- [ABOUT THIS EXERCISE]: Return each line of the listing that has the word "will" in it.

- [GIVEN ENTRIES]:
================

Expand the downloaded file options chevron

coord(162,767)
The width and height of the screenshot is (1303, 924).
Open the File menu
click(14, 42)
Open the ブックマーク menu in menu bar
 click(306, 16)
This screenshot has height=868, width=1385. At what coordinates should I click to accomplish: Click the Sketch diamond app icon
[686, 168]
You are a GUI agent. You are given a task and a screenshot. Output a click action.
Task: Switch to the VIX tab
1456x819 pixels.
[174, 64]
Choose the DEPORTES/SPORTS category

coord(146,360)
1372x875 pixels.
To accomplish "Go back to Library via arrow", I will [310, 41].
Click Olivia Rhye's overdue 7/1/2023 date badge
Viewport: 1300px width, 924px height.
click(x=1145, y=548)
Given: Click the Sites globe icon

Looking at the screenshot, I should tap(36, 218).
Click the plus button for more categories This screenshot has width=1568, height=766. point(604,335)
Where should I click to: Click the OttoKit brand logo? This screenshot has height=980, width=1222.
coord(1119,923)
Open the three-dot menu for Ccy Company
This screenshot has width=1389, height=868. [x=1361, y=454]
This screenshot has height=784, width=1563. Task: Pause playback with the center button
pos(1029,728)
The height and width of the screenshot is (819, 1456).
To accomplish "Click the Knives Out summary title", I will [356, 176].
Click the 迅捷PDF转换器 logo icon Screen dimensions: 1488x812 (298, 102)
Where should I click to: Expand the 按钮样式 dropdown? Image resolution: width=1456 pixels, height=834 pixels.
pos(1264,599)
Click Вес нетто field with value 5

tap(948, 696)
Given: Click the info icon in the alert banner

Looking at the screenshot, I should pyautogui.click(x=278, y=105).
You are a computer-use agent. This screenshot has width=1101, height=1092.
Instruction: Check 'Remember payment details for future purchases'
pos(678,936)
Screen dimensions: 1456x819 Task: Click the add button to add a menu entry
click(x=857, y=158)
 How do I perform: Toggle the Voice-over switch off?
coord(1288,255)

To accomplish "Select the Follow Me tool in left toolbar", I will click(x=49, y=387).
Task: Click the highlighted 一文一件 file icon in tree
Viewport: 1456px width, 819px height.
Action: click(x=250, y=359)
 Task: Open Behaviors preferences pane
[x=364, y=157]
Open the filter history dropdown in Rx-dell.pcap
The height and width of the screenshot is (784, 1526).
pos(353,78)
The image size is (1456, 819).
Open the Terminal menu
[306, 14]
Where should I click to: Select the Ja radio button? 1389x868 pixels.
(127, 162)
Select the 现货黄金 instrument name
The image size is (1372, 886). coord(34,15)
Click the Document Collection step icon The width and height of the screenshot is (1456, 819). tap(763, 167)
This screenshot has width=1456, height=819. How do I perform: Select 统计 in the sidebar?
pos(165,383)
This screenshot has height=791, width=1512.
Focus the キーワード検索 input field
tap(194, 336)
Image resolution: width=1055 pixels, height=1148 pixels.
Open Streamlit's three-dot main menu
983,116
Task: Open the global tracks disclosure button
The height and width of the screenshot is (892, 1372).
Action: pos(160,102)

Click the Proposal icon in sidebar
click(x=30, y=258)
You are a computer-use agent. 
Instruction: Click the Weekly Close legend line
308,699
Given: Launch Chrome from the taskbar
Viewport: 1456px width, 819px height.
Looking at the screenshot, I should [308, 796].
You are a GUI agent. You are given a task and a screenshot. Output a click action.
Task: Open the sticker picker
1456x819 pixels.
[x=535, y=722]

================

- [OUTPUT OF THE TASK]:
To accomplish "Go back to Library via arrow", I will [310, 41].
To accomplish "Click the Knives Out summary title", I will [356, 176].
To accomplish "Select the Follow Me tool in left toolbar", I will click(x=49, y=387).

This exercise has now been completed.